In [1]:
# !jupyter lab build

In [2]:
import sys
from pathlib import Path

# Add src directory to Python path
project_root = Path.cwd().parent.parent
src_path = project_root / "src"
if str(src_path) not in sys.path:
    sys.path.insert(0, str(src_path))
    print(f"Added {src_path} to Python path")

Added /Users/cooper/Desktop/hydro-forecasting/src to Python path


In [3]:
from sklearn.pipeline import Pipeline

from hydro_forecasting.data.caravanify_parquet import (
    CaravanifyParquet,
    CaravanifyParquetConfig,
)
from hydro_forecasting.experiment_utils.finetune_pretrained_model import finetune_pretrained_models
from hydro_forecasting.preprocessing.grouped import GroupedPipeline
from hydro_forecasting.preprocessing.normalize import NormalizeTransformer
from hydro_forecasting.preprocessing.standard_scale import StandardScaleTransformer

---

## Experiment constants

In [4]:
REGIONS = [
    "CA"
]

COUNTRY = "tajikistan"

## Loading the data (as gauge_ids)

In [5]:
def load_basin_ids(country: str) -> list[str]:
    """
    Function to load basins for a given country in Central Asia
    """
    # Make country lowercase and make the first letter uppercase
    country = country.lower()
    country = country.capitalize()

    if country != "Tajikistan" and country != "Kyrgyzstan":
        print("Country not supported")
        return []

    configs = CaravanifyParquetConfig(
        attributes_dir="/Users/cooper/Desktop/CaravanifyParquet/CA/post_processed/attributes",
        timeseries_dir="/Users/cooper/Desktop/CaravanifyParquet/CA/post_processed/timeseries/csv",
        gauge_id_prefix="CA",
        use_hydroatlas_attributes=True,
        use_caravan_attributes=True,
        use_other_attributes=True,
    )

    caravan = CaravanifyParquet(configs)
    ca_basins = caravan.get_all_gauge_ids()

TO DO:
• A. Quote the entries from their first line through the line containing "Help is located at coordinates (1279, 26).", including both of those lines.
• B. Extend the hydro-forecasting notebook, picking up right after its last line.
The hydro-forecasting notebook and the entries that follow it are unrelated to each other.

RECORD EXCERPTS:
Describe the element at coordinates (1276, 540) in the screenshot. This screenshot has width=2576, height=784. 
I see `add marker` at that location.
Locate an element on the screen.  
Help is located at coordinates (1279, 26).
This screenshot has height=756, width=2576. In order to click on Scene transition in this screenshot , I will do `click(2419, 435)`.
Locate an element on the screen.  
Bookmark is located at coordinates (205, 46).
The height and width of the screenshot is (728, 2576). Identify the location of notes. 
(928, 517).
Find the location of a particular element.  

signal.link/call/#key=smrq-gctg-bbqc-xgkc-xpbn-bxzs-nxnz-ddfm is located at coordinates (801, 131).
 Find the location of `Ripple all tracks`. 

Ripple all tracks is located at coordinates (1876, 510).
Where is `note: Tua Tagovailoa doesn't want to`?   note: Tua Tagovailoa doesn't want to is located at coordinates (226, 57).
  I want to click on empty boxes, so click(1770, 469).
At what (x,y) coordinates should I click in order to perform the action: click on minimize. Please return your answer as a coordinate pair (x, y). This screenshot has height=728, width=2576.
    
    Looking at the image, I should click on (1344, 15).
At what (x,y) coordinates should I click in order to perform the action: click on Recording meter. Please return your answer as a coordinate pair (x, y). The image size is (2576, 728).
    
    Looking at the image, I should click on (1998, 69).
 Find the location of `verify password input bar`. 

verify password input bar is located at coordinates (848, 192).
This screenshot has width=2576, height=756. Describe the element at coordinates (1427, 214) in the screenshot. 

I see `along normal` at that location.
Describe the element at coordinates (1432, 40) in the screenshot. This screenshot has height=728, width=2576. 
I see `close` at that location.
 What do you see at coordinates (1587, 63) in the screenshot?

ANSWERS PER TASK:
• A.
Describe the element at coordinates (1276, 540) in the screenshot. This screenshot has width=2576, height=784. 
I see `add marker` at that location.
Locate an element on the screen.  
Help is located at coordinates (1279, 26).

• B.
    caravan.load_stations(ca_basins)
    static_data = caravan.get_static_attributes()

    return list(static_data[static_data["country"] == country]["gauge_id"].unique())

basin_ids = load_basin_ids(COUNTRY)

## Datamodule Configs

In [6]:
region_time_series_base_dirs = {
    region: f"/Users/cooper/Desktop/CaravanifyParquet/{region}/post_processed/timeseries/csv/{region}"
    for region in REGIONS
}

region_static_attributes_base_dirs = {
    region: f"/Users/cooper/Desktop/CaravanifyParquet/{region}/post_processed/attributes/{region}" for region in REGIONS
}

path_to_preprocessing_output_directory = (
    "/Users/cooper/Desktop/hydro-forecasting/experiments/finetune/data_cache/{COUNTRY}"
)

In [7]:
forcing_features = [
    "snow_depth_water_equivalent_mean",
    "surface_net_solar_radiation_mean",
    "surface_net_thermal_radiation_mean",
    "potential_evaporation_sum_ERA5_LAND",
    "potential_evaporation_sum_FAO_PENMAN_MONTEITH",
    "temperature_2m_mean",
    "temperature_2m_min",
    "temperature_2m_max",
    "total_precipitation_sum",
]

static_features = [
    "p_mean",
    "area",
    "ele_mt_sav",
    "high_prec_dur",
    "frac_snow",
    "high_prec_freq",
    "slp_dg_sav",
    "cly_pc_sav",
    "aridity_ERA5_LAND",
    "aridity_FAO_PM",
]

target = "streamflow"

In [8]:
feature_pipeline = GroupedPipeline(
    Pipeline([("scaler", StandardScaleTransformer()), ("normalizer", NormalizeTransformer())]),
    columns=forcing_features,
    group_identifier="gauge_id",
)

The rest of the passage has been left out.